* Brief
Copy the following lines word for word, beginning at the line that contains "The image size is (420, 404)." and stopping after the line that contains "Describe the element at coordinates (262, 296)".

•••••

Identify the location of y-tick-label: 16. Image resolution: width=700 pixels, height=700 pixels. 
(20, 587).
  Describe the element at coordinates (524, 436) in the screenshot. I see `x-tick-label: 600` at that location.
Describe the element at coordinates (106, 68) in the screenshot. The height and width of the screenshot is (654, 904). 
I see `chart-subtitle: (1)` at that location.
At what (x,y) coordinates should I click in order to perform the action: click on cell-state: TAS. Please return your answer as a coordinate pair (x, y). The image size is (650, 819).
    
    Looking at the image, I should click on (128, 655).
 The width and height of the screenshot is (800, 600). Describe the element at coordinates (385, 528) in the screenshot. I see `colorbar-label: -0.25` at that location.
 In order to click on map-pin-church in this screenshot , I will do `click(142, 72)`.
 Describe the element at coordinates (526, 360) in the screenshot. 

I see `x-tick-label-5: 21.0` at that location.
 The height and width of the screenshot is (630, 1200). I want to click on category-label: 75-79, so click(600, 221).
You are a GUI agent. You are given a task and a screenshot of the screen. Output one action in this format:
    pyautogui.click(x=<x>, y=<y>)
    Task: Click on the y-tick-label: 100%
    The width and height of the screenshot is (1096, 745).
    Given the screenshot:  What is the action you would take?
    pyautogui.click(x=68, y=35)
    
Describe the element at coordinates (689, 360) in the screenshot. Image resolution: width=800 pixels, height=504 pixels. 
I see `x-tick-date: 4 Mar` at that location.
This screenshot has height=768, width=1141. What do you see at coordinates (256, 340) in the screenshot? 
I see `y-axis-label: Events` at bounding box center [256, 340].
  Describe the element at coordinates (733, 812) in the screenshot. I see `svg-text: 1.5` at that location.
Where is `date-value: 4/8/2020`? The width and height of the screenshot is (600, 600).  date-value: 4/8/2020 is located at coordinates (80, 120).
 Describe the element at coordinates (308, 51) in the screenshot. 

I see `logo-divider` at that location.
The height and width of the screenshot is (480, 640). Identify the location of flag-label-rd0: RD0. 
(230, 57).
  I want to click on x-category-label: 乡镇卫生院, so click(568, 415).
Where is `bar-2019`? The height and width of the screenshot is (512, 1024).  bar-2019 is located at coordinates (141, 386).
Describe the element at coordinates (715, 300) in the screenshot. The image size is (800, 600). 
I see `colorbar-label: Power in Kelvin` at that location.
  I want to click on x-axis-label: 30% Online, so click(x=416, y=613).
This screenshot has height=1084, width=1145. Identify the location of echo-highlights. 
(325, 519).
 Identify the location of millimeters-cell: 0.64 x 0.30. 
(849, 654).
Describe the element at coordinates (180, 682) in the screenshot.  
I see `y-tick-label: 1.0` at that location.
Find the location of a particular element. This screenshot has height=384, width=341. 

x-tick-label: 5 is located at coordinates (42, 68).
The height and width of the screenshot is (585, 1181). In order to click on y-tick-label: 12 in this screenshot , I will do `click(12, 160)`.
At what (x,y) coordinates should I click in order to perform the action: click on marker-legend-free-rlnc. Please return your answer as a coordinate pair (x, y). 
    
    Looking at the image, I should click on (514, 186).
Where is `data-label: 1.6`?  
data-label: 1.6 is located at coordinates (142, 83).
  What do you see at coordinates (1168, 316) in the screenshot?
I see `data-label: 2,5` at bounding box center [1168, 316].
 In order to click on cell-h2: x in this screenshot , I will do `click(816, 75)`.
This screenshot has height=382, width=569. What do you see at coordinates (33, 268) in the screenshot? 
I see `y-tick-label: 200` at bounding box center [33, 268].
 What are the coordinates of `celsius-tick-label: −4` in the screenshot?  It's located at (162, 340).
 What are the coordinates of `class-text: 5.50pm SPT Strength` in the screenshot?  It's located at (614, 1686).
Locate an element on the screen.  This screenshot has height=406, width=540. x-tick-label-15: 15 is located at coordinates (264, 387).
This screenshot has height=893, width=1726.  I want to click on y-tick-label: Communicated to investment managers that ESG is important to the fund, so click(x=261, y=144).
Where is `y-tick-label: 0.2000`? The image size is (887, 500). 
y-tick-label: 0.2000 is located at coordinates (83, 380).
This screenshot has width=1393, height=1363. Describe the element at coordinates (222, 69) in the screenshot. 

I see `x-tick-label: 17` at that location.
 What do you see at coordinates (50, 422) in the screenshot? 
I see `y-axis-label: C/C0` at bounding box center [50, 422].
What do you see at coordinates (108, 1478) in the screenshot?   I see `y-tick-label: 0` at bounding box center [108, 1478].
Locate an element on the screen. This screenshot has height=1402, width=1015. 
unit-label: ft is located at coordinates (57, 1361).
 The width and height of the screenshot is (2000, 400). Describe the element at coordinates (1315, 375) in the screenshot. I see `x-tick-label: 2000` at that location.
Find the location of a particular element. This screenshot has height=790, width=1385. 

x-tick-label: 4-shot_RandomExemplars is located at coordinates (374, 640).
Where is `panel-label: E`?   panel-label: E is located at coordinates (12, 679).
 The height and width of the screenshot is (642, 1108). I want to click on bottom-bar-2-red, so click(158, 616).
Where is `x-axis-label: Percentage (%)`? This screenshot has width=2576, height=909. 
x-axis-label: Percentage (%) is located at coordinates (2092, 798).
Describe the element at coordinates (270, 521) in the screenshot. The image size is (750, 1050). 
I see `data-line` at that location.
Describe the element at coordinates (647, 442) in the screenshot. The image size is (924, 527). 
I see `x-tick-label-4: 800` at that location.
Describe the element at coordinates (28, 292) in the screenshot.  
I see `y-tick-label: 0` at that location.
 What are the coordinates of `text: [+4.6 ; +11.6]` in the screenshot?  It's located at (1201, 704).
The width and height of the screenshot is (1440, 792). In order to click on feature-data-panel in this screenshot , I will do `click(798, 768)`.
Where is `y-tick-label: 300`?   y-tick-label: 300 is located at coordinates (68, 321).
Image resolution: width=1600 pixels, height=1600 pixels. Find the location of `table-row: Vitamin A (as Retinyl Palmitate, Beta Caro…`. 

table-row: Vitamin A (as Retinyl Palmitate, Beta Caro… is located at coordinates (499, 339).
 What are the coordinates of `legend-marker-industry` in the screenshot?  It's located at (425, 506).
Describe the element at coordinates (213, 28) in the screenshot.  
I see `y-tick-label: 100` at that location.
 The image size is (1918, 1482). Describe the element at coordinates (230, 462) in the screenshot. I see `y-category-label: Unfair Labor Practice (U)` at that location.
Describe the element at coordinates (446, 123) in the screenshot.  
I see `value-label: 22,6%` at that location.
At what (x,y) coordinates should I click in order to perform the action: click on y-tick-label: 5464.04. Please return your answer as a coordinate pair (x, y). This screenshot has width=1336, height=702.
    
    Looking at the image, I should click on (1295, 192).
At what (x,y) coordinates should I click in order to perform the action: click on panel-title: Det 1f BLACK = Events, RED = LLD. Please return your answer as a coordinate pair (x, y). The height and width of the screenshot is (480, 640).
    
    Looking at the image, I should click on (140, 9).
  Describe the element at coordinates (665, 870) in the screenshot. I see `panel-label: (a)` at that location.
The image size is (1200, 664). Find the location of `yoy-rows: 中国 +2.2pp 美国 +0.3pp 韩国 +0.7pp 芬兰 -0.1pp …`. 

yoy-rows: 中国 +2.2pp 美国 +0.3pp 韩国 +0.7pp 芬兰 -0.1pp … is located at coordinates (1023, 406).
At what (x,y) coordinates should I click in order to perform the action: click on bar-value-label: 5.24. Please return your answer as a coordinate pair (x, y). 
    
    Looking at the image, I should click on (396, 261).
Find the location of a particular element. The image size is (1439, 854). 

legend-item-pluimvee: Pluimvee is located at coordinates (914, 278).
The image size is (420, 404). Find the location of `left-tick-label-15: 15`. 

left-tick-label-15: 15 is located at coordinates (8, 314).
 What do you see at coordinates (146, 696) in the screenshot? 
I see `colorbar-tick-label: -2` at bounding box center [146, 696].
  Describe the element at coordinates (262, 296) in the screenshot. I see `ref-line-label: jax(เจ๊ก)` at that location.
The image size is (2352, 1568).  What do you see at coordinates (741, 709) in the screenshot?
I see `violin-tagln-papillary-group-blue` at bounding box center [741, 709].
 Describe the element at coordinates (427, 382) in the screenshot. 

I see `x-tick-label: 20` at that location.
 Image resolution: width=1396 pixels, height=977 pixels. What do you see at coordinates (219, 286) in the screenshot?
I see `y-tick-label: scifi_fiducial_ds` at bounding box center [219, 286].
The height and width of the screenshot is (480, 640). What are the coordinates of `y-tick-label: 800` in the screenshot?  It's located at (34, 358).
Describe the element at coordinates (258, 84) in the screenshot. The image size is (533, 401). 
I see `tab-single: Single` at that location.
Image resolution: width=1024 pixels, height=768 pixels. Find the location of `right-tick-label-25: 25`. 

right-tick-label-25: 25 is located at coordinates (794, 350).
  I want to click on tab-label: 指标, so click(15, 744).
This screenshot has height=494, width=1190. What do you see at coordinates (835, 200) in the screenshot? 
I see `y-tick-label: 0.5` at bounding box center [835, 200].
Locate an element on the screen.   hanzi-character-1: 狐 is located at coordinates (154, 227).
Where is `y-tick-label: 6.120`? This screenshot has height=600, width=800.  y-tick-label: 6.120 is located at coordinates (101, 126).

•••••

* Solution to the problem
The image size is (420, 404). Find the location of `left-tick-label-15: 15`. 

left-tick-label-15: 15 is located at coordinates (8, 314).
 What do you see at coordinates (146, 696) in the screenshot? 
I see `colorbar-tick-label: -2` at bounding box center [146, 696].
  Describe the element at coordinates (262, 296) in the screenshot. I see `ref-line-label: jax(เจ๊ก)` at that location.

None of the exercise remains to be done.